City libraries not ready to reopen, but EPL exploring 'takeout' service

Public libraries in Alberta can soon reopen, but as borrowed books will need to be quarantined, turning the page on lockdown measures will take time.

Edmontonians asked to keep their overdue books a little while longer

When the province enters Stage 2 of its relaunch strategy on Friday, public libraries will be allowed to open for the first time in months. (Thinglass / Shutterstock)

Public libraries in Alberta can soon reopen, but as borrowed books will need to be quarantined, turning the page on lockdown measures will take time.

When the province enters Stage 2 of its relaunch strategy Friday, public libraries will be allowed to open for the first time in months.

The Edmonton Public Library, however, will not fully reopen its facilities to the public right away. 

Staffing challenges and safety concerns brought on by the health crisis will delay a return to regular operations, said Sharon Day, director of branch services and collections

"We're not going to open the floodgates," Day said. "We don't have a date yet. Plans are certainly happening feverishly on our end to see when we can open."

All 21 EPL branches have been closed since March 14 when COVID-19 health restrictions shut down businesses and services across the province. In the weeks that followed, as the city attempted to contend with the financial outfall of the pandemic, the library temporarily laid off 500 employees, about 75 per cent of its staff.

'We've got a lottery' 

On Friday, instead of returning to regular operations, a few branches will begin dealing with a backlog of hold requests by lending out books to a select few. 

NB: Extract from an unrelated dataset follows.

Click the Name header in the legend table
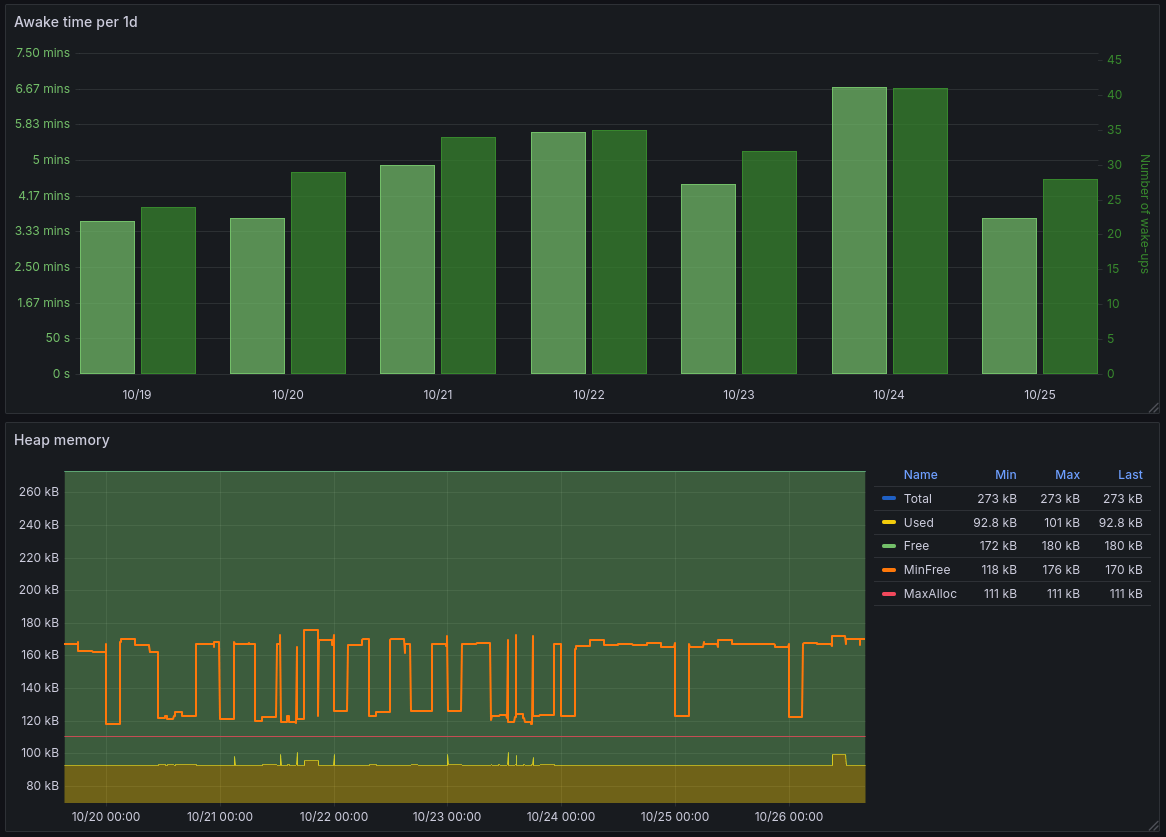Image resolution: width=1166 pixels, height=837 pixels. [x=920, y=475]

The pilot program launched this week at the Lois Hole and Whitemud Crossing branches where more than 1,000 hold requests have been sitting idle. 

Select card holders will be invited to come in and pick up their books, one at a time, as the titles become available.

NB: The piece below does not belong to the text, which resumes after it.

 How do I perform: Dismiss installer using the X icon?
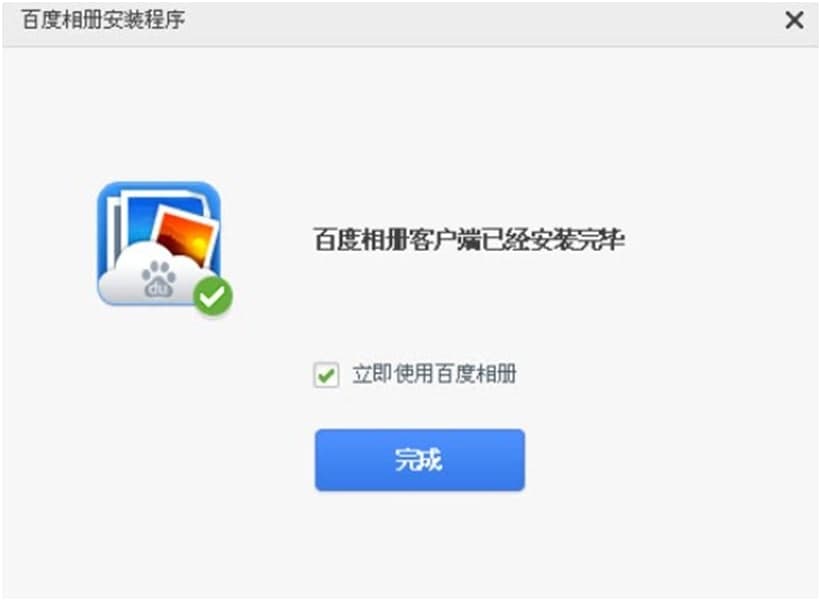click(794, 20)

"It's called Library Takeout and it's a very small scale hold, pickup service," Day said in an interview Wednesday with CBC Radio's Edmonton AM. 

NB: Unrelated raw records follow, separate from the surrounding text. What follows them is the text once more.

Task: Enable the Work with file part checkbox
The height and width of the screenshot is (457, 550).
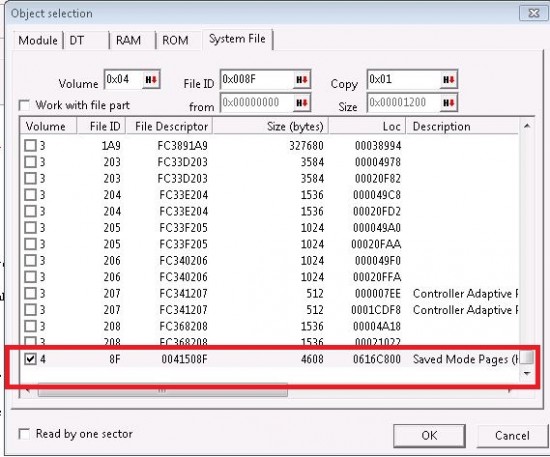Action: pyautogui.click(x=24, y=105)
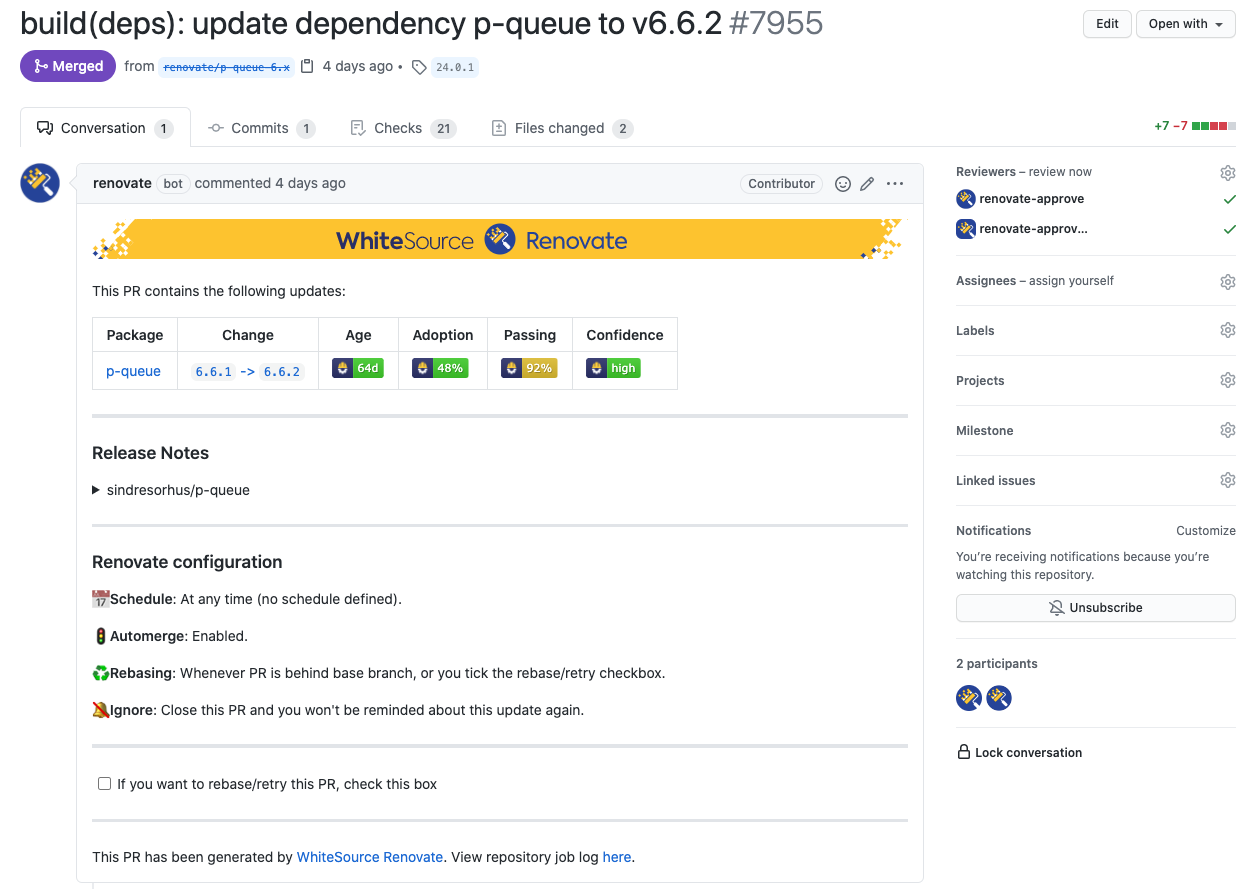Open the Assignees gear settings
Viewport: 1257px width, 889px height.
[x=1228, y=282]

"If you have a hold on the shelf at one of those two pilot locations, you will potentially be getting an email invitation to participate in the pilot. 

"We haven't invited all customers with holds ... we've got a lottery happening." 

The pilot program will expand to the Clareview and Millwoods branches on Monday. Additional sites will be added to the pilot program in the coming weeks, Day said. 

Customers who have been holding onto overdue books since the branches shut down should not return them unless they are participating in the pilot, Day said. 

"We have well over 250,000 items that are out right now," Day said. "If it all comes back at one time, we won't be able to manage that volume.

"We just don't have the staff on site. It will just pile up and overflow." 

But the books themselves are part of the reason for the delay. Additional cleaning and sanitization measures will be in place throughout EPL facilities but books will have to be "quarantined" for 72 hours upon their return.

"The thing about books is, there is no way to really clean them," she said. 

"People who are in our space, everything is being shared which is a great service and a great philosophy but is just really tricky during a pandemic." 

The thing about books is, there is no way to really clean them.- Sharon Day

When libraries do open, it will be a phased approach, Day said. Services will return slowly and there will be limits on access to the stacks and other services such as public computers.

"We're very eager to move as quickly fast. We also want to be cautious to make sure we're doing it safely."